- _WHAT IS BEING ASKED_
Which lines of the items below contain the word "white"? List each such line in full.
── RECORDS TO USE ──
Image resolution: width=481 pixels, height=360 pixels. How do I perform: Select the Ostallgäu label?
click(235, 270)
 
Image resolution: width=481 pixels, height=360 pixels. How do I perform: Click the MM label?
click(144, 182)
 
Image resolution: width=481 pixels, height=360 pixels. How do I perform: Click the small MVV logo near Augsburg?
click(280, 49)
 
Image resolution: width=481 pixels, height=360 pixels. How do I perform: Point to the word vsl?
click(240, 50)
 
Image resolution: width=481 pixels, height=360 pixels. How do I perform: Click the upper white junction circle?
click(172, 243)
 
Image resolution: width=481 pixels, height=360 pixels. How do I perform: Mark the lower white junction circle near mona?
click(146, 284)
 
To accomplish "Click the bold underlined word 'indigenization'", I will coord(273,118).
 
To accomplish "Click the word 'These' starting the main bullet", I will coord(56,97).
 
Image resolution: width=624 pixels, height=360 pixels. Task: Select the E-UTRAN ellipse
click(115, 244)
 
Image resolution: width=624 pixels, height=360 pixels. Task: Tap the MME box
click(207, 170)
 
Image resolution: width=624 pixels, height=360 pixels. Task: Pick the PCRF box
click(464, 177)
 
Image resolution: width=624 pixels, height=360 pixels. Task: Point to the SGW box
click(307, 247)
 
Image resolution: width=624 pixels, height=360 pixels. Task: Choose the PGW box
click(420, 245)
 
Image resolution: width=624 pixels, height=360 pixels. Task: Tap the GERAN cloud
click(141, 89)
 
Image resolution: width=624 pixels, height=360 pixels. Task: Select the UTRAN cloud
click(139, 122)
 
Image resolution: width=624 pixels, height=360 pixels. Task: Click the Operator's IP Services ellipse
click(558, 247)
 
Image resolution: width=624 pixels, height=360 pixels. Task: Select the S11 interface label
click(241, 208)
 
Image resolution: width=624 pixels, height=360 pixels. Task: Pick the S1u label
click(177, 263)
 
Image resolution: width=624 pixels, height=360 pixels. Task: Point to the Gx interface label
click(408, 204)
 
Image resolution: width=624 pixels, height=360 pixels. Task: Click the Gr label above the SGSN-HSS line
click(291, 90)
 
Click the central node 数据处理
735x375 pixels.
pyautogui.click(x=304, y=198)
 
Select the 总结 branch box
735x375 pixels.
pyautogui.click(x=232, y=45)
───
- _WRITTEN REPLY_
Image resolution: width=481 pixels, height=360 pixels. How do I perform: Click the upper white junction circle?
Image resolution: width=481 pixels, height=360 pixels. How do I perform: Mark the lower white junction circle near mona?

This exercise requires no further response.